▶ Exercise data
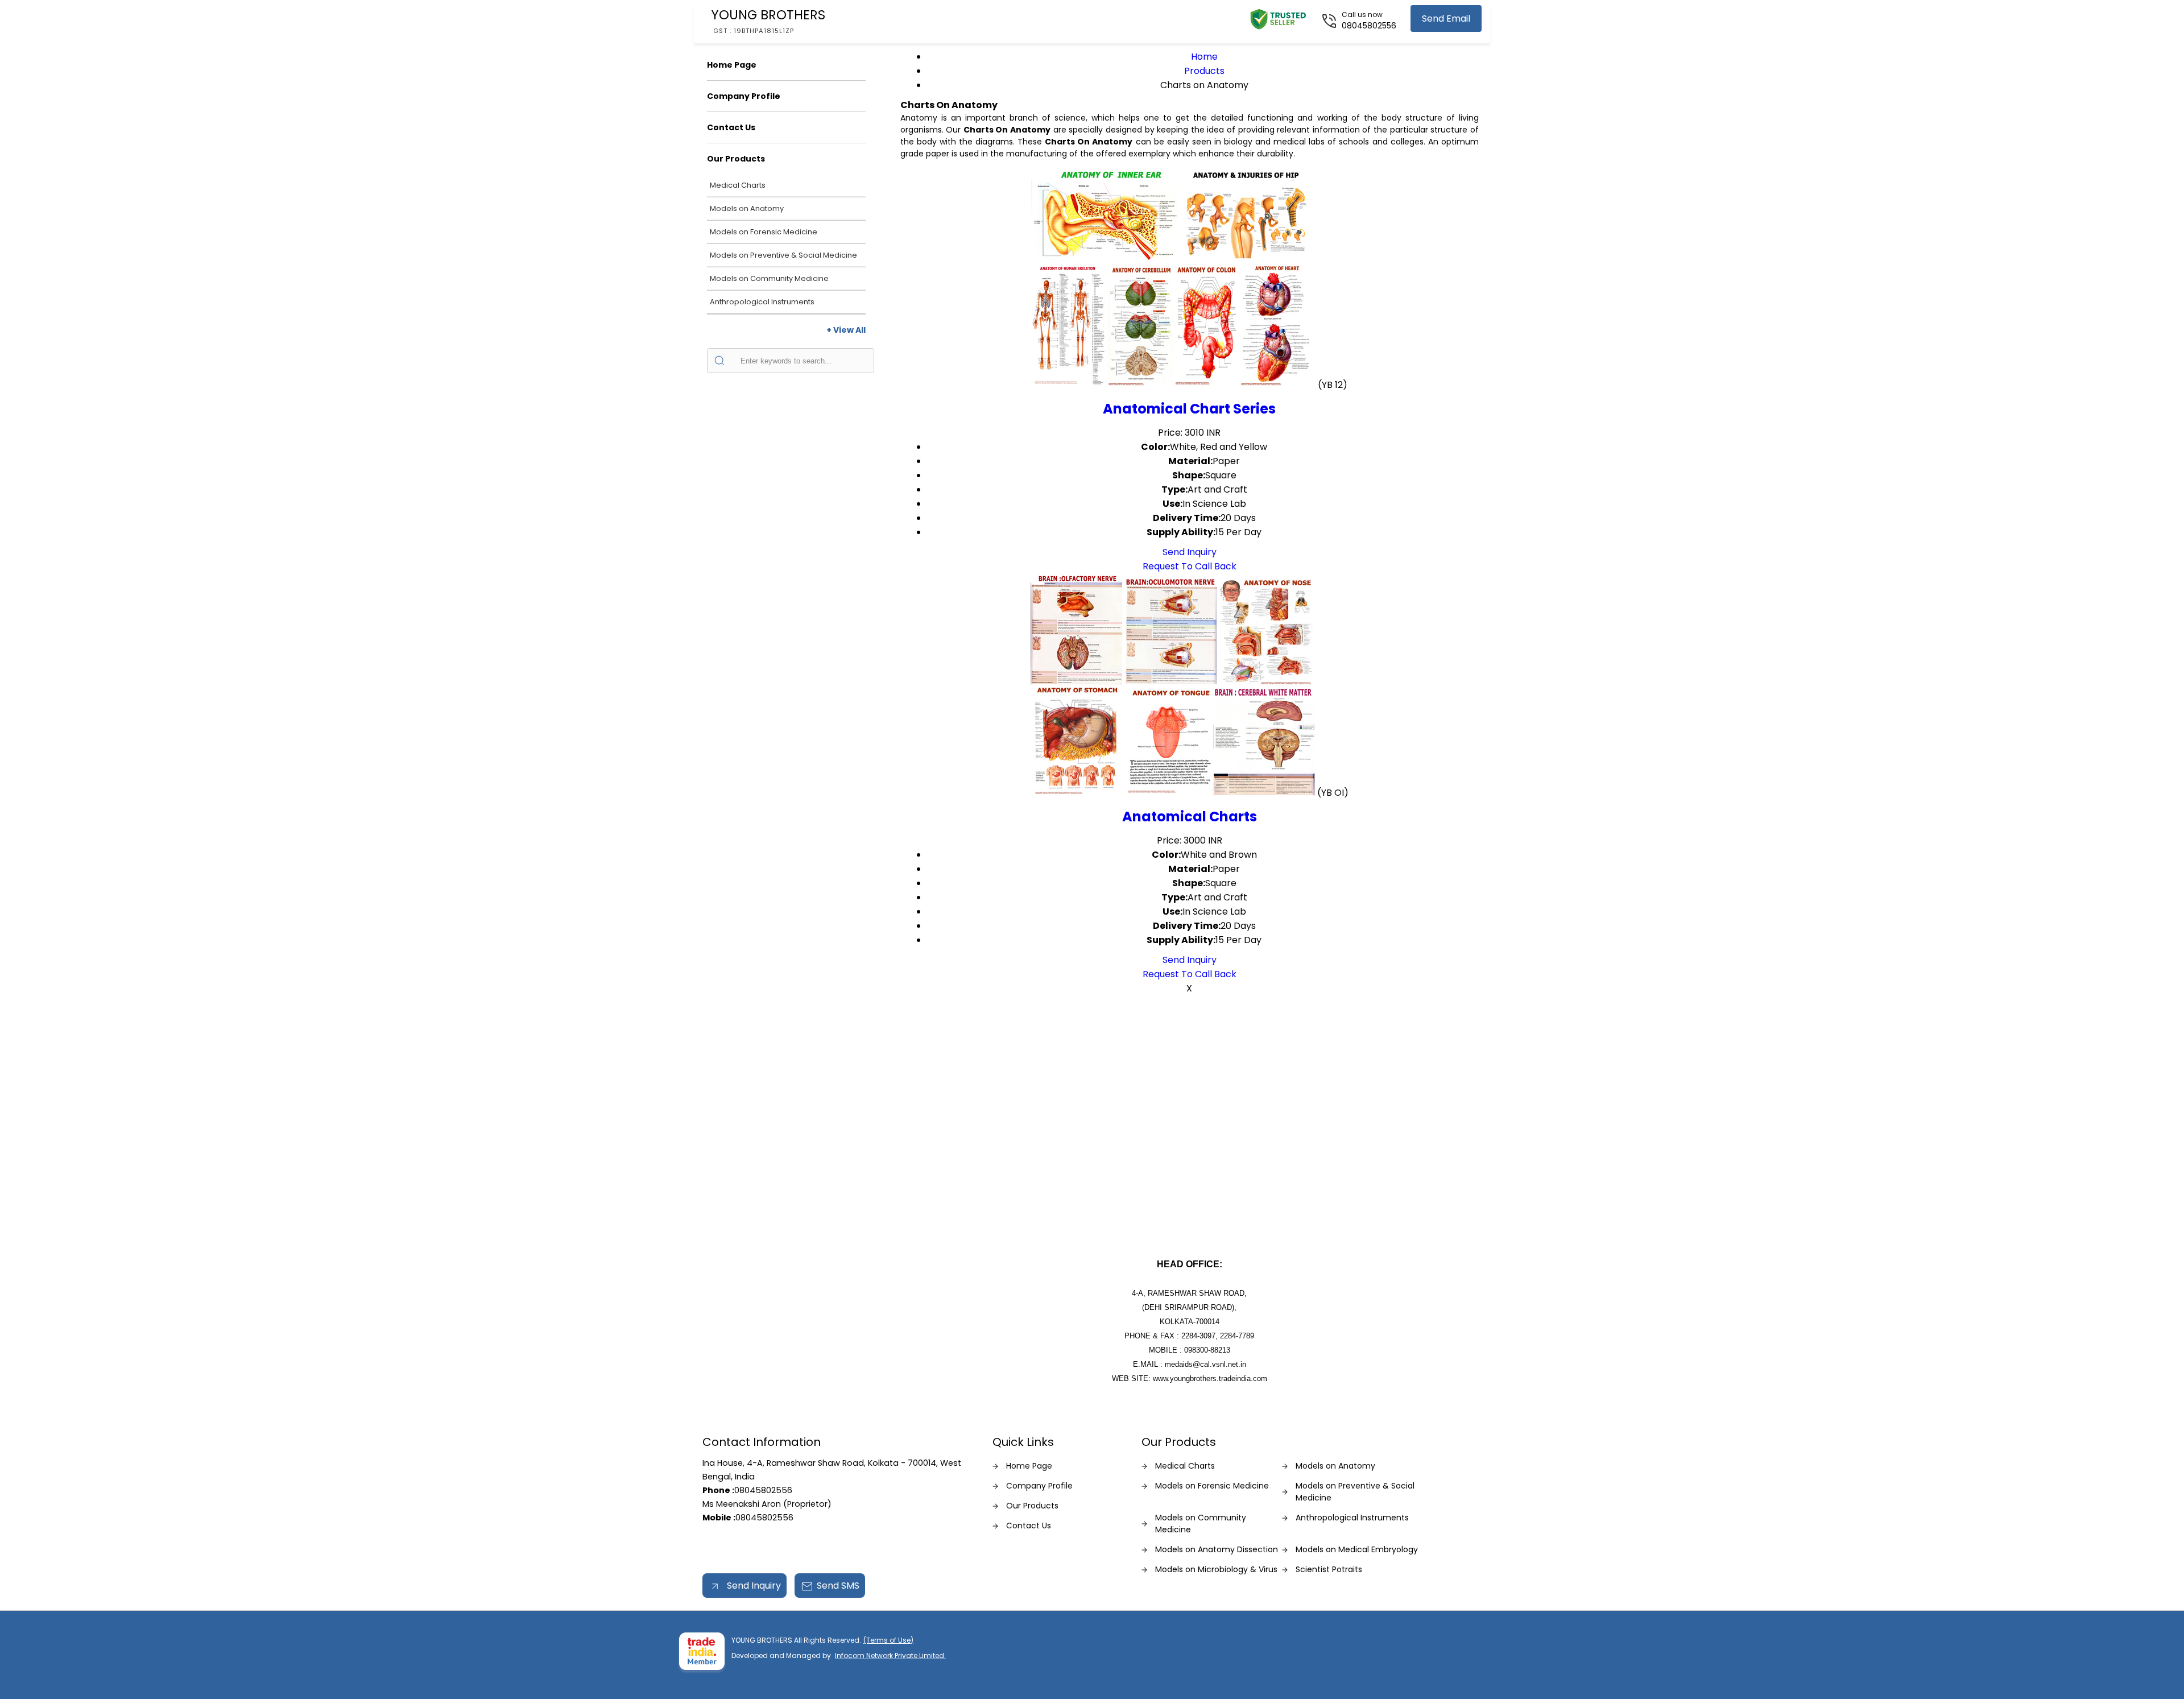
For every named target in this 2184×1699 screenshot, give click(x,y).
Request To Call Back (1189, 566)
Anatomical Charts (1189, 816)
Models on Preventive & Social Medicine (783, 255)
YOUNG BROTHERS (768, 20)
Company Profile (743, 96)
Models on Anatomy (747, 208)
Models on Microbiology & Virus (1216, 1569)
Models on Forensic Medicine (763, 232)
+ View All (846, 330)
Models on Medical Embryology (1357, 1549)
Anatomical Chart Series (1189, 408)
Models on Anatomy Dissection (1216, 1549)
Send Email (1446, 18)
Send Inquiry (1190, 552)
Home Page (731, 65)
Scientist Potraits (1329, 1569)
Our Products (736, 158)
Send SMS (838, 1585)
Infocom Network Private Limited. (890, 1655)
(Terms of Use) (888, 1640)
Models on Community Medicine (769, 278)
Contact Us (731, 127)
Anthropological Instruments (762, 302)
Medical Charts (738, 185)
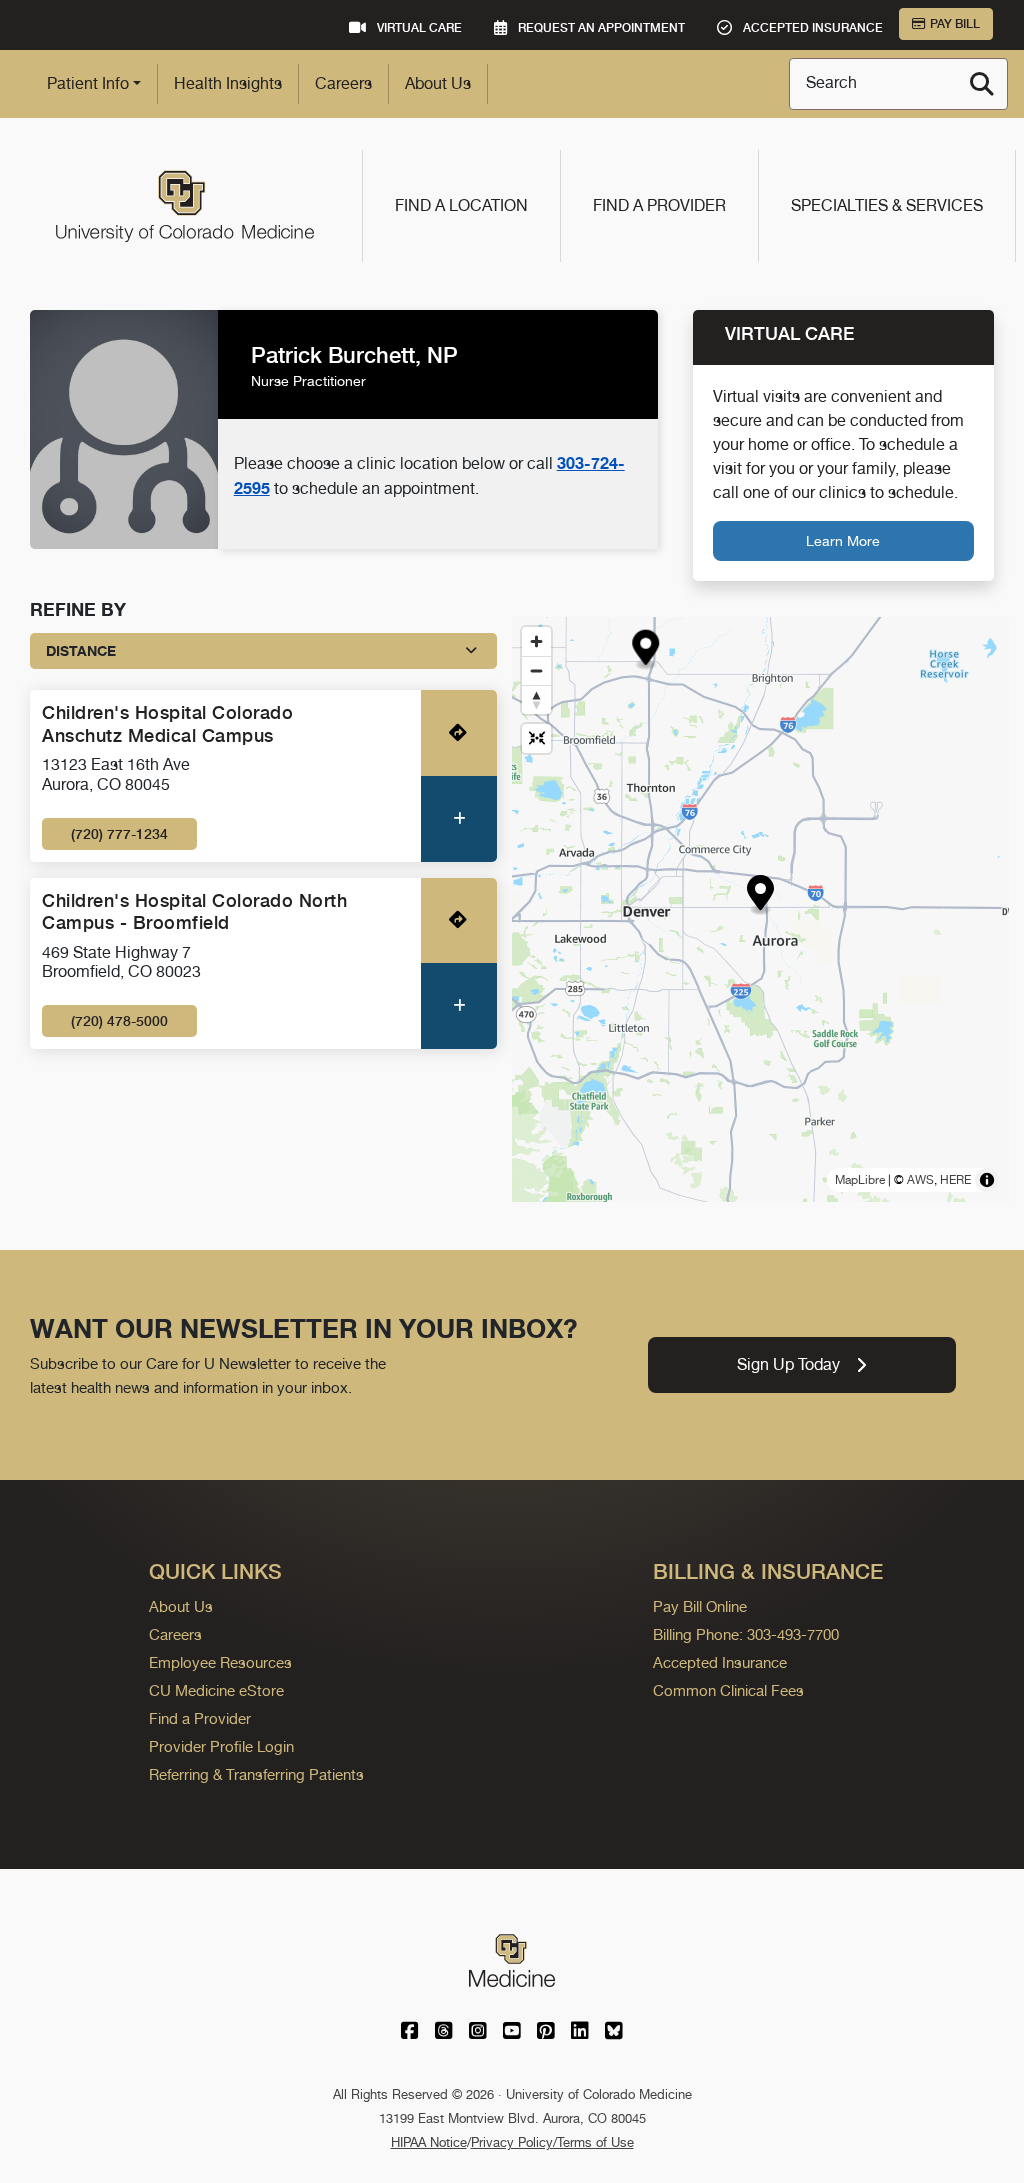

▶ Assignment
An exact copy of the entries, without any pictures, is what the answer should be.

▶ Solution below
For every named target in this 2184×1699 screenshot, give click(x,y).
Request To Call Back (1189, 566)
Anatomical Charts (1189, 816)
Models on Preventive & Social Medicine (783, 255)
YOUNG BROTHERS (768, 20)
Company Profile (743, 96)
Models on Anatomy (747, 208)
Models on Microbiology & Virus (1216, 1569)
Models on Forensic Medicine (763, 232)
+ View All (846, 330)
Models on Medical Embryology (1357, 1549)
Anatomical Chart Series (1189, 408)
Models on Anatomy Dissection (1216, 1549)
Send Email (1446, 18)
Send Inquiry (1190, 552)
Home Page (731, 65)
Scientist Potraits (1329, 1569)
Our Products (736, 158)
Send SMS (838, 1585)
Infocom Network Private Limited. (890, 1655)
(Terms of Use) (888, 1640)
Models on Community Medicine (769, 278)
Contact Us (731, 127)
Anthropological Instruments (762, 302)
Medical Charts (738, 185)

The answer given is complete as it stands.